_PROBLEM TO WORK ON:_ In the forum thread on 70D and 7DII rumors, list every distinct username that appears as a poster, each only once.

_EXCERPT TO READ:_
· · · · ·

# 70D and 7DII Rumors



## rexbobcat

http://www.canonwatch.com/rumor-eos...os-7d-mark-ii-will-be-entry-level-full-frame/

I'm not so sure how I feel about the supposedly FF 7D....

But I am excited to see what the 70D offers if the rumors are true. If they raise the burst speed and improve the AF I'll be happy. Uncompressed video would be pretty sweet as well. 

And maybe if we pray reaaaaalllly hard they will add an integrated radio trigger.


----------



## jaomul

If they do its just jumbling the numbers. 70d taking the crop top spot and an entry level full frame. It all makes sense with the rebel series improvements just meaning a step up technically for crops and possibly more affordable fullframe. Sounds good.


----------



## Buckster

My head hurts already at the amount of useless speculation we'll all have to endure until this stuff actually comes out and puts the rumor mill surrounding them all to rest.

Then we can do it all again with the 80D and the 7DMKII.V and the 8DMK1 and the 5DMKXXII...


----------



## rexbobcat

But it's like the anticipation before you get to the destination. It's never as good or as bad as you expect, but it's still fun to wonder what's gonna happen. 

Besides, everybody likes to complain to much about what's currently offered. And then everyone complains when people try to find comfort in the next new thing. Yay for the technology generation.


----------



## TCampbell

I think the "full frame" rumors about the 7D are false.  I doubt Canon would make a change that radical and not change the model number... maybe they'd call it a 9D or something (since they seem to have an aversion to using even numbers).


----------



## Buckster

TCampbell said:


> I think the "full frame" rumors about the 7D are false.  I doubt Canon would make a change that radical and not change the model number... maybe they'd call it a 9D or something (since they seem to have an aversion to using even numbers).


Sounds like a shoe size.  "I'll take a pair of Canons in a 9D."


----------



## Dubaiian

TCampbell said:
			
		

> I think the "full frame" rumors about the 7D are false.  I doubt Canon would make a change that radical and not change the model number... maybe they'd call it a 9D or something (since they seem to have an aversion to using even numbers).

· · · · ·

_PROVIDED DATA:_
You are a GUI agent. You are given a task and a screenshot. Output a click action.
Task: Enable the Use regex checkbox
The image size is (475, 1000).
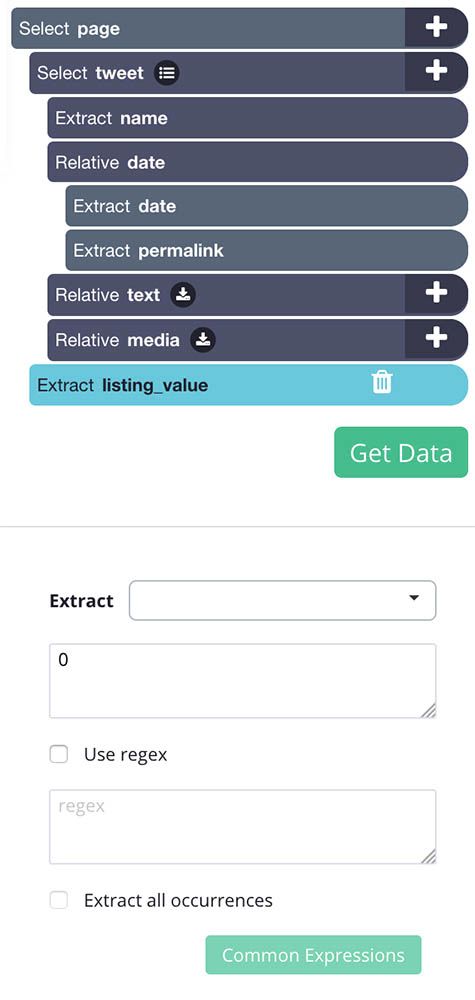pyautogui.click(x=59, y=755)
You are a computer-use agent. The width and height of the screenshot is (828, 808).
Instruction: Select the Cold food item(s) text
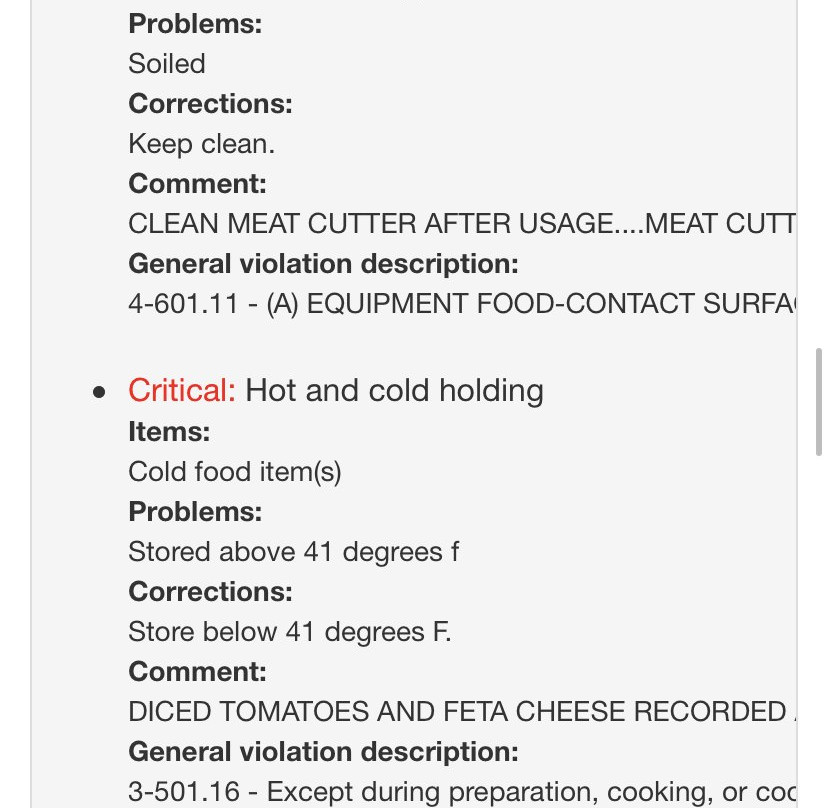[x=235, y=472]
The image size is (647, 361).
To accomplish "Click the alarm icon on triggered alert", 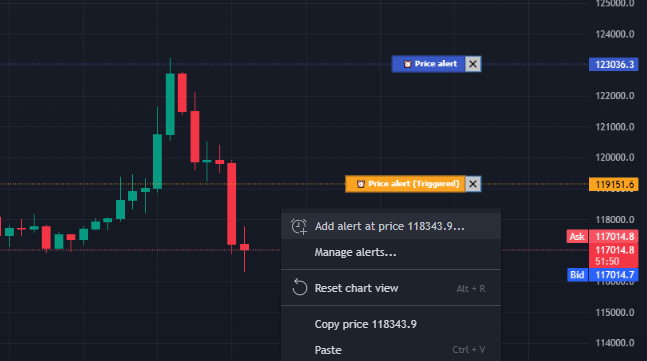I will click(361, 184).
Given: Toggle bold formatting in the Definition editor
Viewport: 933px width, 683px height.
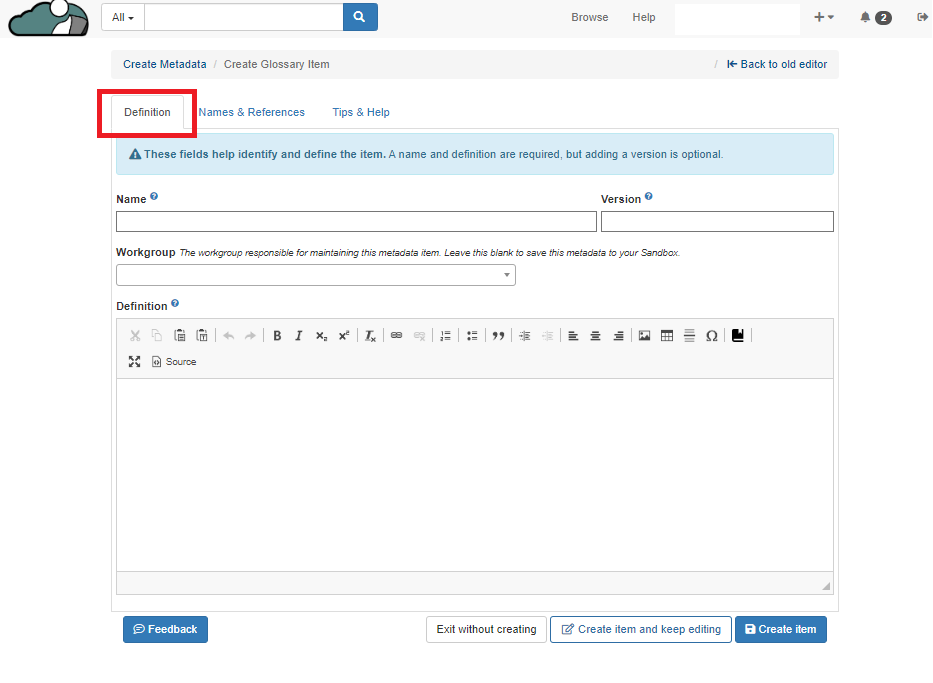Looking at the screenshot, I should point(277,336).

· · · · ·

_ANSWER TO THE TASK:_
rexbobcat
jaomul
Buckster
TCampbell
Dubaiian